Human genetics programme director Harry Ostrer at New York University's Langone medical centre spent nine years with his team exploring the potential impact of a gene labelled MAP3K1 on intersex conditions, through genetic analysis of the New Zealand family and a French family, and two sporadic cases.

"We have discovered a new molecular switch that seems to modulate the pathways between male and female development," Dr Ostrer, said in a statement. The findings were reported today in the American Journal of Human Genetics.

Some researchers believe the MAP3K1 gene may act as a controlling on/off switch, effectively prompting or discouraging an intersex condition.

"MAP3K1 may hold the key to understanding how these various genes are connected," Dr Ostrer noted.

About one in 1000 people are affected by intersex conditions.

Normally, male babies are distinguished by a pairing of an X chromosome alongside a Y chromosome, while female babies are determined by a pairing of two X chromosomes.

But problems occur when a male baby born with an X/Y pairing nonetheless develops some physical attributes of a female child, such as a urethral opening on the underside of the penis or abnormalities such as an underdeveloped or extremely small penis.

Such Y-chromosome intersex children may develop as females but without the ability to menstruate, with partially developed ovaries, an overdeveloped clitoris, excess hair, or ovarian tumours, the research team noted. Infertility can also result.

Mutations in MAP3K1 emerged in individuals with XY chromosomes, but female physical development, in two of 11 sporadic cases and both families with inherited cases.

But the pathway now also appears to play an important role in normal testicular development, mediating the balance between male and female hormonal signals to determine which genitalia the body will produce, researchers explained online in the American Journal of Human Genetics.

Previously-known genetic mutations -- whether a single gene, such as the "master" gene SRY on the Y chromosome, or even omission of an entire chromosome -- account for only a minority of intersex cases.

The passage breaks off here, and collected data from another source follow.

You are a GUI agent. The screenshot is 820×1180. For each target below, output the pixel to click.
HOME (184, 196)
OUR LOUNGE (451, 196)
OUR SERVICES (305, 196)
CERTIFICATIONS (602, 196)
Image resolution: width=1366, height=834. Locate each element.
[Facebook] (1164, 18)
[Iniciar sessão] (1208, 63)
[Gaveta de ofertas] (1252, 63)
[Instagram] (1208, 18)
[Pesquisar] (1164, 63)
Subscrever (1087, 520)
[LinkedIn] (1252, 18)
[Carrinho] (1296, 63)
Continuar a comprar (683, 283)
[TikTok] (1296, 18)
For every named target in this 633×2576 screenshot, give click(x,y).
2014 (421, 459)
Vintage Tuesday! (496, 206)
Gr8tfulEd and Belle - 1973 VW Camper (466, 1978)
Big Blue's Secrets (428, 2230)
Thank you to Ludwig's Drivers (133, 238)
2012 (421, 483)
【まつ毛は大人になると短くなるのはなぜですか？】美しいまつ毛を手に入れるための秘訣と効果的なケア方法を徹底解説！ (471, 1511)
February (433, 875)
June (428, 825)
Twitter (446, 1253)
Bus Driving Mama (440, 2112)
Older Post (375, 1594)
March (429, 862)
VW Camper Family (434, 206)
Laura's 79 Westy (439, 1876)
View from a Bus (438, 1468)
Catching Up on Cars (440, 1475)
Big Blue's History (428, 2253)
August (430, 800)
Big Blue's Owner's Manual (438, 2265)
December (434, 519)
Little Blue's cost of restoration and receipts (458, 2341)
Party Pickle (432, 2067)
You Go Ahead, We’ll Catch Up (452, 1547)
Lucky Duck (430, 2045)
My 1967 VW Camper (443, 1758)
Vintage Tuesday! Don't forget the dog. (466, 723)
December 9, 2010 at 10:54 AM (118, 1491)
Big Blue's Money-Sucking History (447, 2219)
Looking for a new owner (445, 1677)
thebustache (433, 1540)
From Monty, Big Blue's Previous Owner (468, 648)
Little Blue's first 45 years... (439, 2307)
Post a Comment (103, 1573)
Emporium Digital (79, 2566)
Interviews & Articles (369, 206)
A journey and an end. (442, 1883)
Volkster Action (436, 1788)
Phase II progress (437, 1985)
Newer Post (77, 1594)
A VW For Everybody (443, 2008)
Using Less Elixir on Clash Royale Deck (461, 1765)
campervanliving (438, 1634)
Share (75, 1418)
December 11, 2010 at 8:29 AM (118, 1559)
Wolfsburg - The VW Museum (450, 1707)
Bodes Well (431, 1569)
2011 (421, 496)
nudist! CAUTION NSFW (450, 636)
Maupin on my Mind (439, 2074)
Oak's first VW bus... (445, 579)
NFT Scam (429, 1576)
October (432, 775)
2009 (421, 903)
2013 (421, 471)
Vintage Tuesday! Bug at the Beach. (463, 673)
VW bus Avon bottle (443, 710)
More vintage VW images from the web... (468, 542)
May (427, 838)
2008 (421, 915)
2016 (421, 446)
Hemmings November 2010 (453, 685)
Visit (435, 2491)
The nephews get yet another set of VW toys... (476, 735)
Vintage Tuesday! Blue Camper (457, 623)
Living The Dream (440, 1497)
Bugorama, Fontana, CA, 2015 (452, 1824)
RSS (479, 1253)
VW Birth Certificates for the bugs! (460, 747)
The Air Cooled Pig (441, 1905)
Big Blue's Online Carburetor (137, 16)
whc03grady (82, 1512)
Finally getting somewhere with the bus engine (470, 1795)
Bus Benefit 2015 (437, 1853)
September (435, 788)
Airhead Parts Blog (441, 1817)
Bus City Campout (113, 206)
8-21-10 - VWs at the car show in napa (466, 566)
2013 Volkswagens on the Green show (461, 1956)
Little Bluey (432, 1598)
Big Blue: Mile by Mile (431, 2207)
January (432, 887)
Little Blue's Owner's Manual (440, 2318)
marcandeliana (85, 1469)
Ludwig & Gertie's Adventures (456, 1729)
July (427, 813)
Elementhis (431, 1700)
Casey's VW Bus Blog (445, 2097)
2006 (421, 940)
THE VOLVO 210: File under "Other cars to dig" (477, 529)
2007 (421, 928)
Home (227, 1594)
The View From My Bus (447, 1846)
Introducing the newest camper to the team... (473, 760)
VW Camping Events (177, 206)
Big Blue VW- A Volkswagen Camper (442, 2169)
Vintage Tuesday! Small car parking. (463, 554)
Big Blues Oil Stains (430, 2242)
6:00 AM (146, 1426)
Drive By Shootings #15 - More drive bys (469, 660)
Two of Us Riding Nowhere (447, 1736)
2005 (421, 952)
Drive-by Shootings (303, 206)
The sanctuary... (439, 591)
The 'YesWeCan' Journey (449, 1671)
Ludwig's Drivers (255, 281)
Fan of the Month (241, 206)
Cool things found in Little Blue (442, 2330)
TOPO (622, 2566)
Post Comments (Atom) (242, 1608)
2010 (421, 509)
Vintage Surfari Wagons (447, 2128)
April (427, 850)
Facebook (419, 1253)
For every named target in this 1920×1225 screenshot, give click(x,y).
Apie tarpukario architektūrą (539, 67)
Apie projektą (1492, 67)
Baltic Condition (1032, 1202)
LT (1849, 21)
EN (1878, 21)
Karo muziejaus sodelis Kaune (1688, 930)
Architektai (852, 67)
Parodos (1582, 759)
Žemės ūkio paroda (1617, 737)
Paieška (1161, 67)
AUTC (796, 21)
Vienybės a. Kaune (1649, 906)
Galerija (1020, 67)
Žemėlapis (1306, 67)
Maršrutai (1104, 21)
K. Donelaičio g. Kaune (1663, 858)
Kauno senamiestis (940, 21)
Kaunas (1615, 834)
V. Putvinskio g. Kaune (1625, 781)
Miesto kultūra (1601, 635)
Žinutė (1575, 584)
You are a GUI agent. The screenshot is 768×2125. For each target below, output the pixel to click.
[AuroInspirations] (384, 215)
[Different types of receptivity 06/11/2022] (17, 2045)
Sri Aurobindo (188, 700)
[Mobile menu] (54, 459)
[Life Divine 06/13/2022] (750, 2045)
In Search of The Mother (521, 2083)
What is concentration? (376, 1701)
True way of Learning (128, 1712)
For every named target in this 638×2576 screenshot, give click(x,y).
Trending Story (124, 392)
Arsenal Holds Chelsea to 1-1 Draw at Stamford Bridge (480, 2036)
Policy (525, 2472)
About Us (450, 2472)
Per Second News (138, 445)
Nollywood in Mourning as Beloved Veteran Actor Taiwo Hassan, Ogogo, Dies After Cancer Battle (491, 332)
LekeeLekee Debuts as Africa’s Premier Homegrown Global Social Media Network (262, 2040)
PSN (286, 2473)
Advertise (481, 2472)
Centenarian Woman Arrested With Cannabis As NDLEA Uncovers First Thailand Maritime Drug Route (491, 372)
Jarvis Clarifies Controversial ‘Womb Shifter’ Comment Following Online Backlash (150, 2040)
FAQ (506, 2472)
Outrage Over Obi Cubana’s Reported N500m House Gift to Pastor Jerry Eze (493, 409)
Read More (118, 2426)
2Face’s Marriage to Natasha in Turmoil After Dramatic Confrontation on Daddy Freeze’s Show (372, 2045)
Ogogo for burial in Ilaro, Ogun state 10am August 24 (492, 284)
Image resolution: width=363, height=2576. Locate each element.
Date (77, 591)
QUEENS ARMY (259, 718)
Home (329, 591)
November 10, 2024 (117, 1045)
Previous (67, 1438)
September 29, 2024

The MAP3K1 findings will mean more affected individuals will get a reason for their disorder, and XY females should be routinely tested for mutations in the MAP3K1 gene, his team recommended.

Once the cause of a sex development disorder is found, he suggested, other family members should be tested, since the abnormal gonadal tissue left in the abdomen may increase their risk of cancer.

The French family -- in which six women had XY chromosomes and complete or partial gonadal deformation and four men had genital abnormalities -- discovered three women had gonadal tumours.

After gene sequence analysis turned up an unidentified variant in MAP3K1, the researchers sequenced the gene in a second family from New Zealand, also of European descent, with five XY females with complete gonadal deformation.

All members of both families had normal SRY genes.